#### WHAT TO PRODUCE:
Copy the records from the line containing "Screen dimensions: 870x635" through the line containing "coord(274,44)", changing "checkbox" to "toggle" and leaving all else as it is. Give only those lines, and omit the pictures.

#### DATA LINES:
[Start]

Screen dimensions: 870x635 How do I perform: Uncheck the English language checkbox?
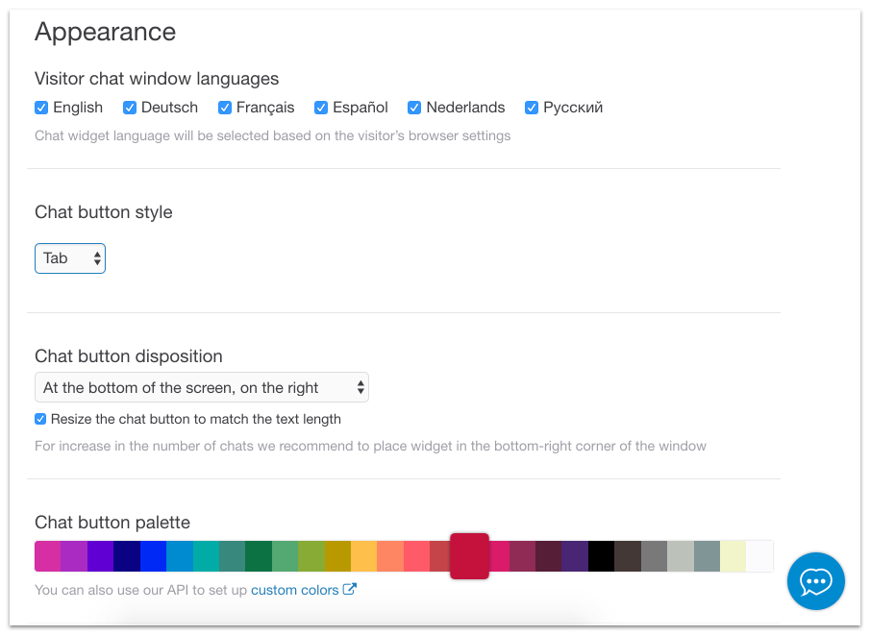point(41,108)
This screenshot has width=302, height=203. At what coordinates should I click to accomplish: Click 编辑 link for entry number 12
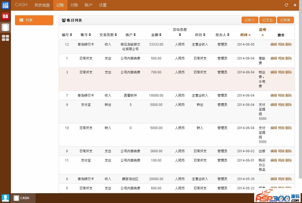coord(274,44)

[End]
[Start]

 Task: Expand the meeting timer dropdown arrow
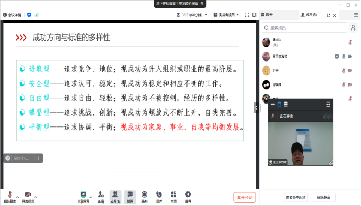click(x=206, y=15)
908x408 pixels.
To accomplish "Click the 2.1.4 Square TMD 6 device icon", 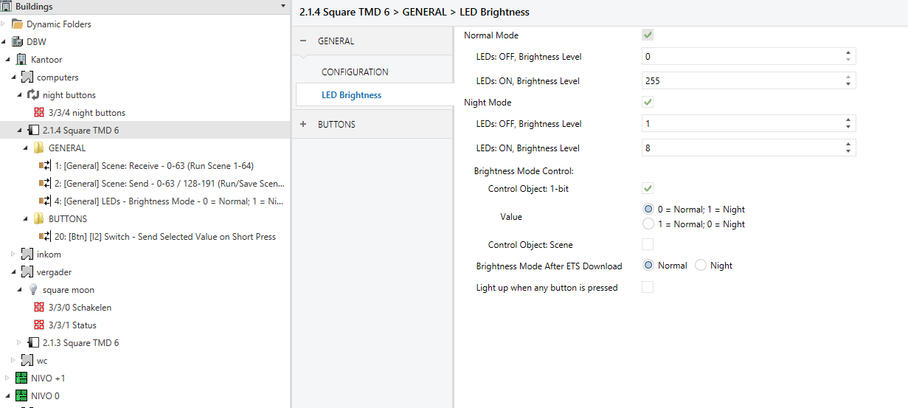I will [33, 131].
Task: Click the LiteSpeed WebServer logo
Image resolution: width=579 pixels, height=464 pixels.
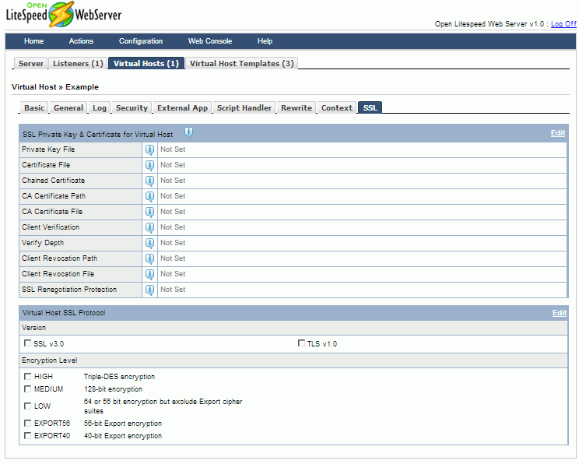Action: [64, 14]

[End]

#### CORRECT ANSWER:
Screen dimensions: 870x635 How do I perform: Uncheck the English language toggle?
point(41,108)
This screenshot has width=302, height=203. At what coordinates should I click to accomplish: Click 编辑 link for entry number 12
coord(274,44)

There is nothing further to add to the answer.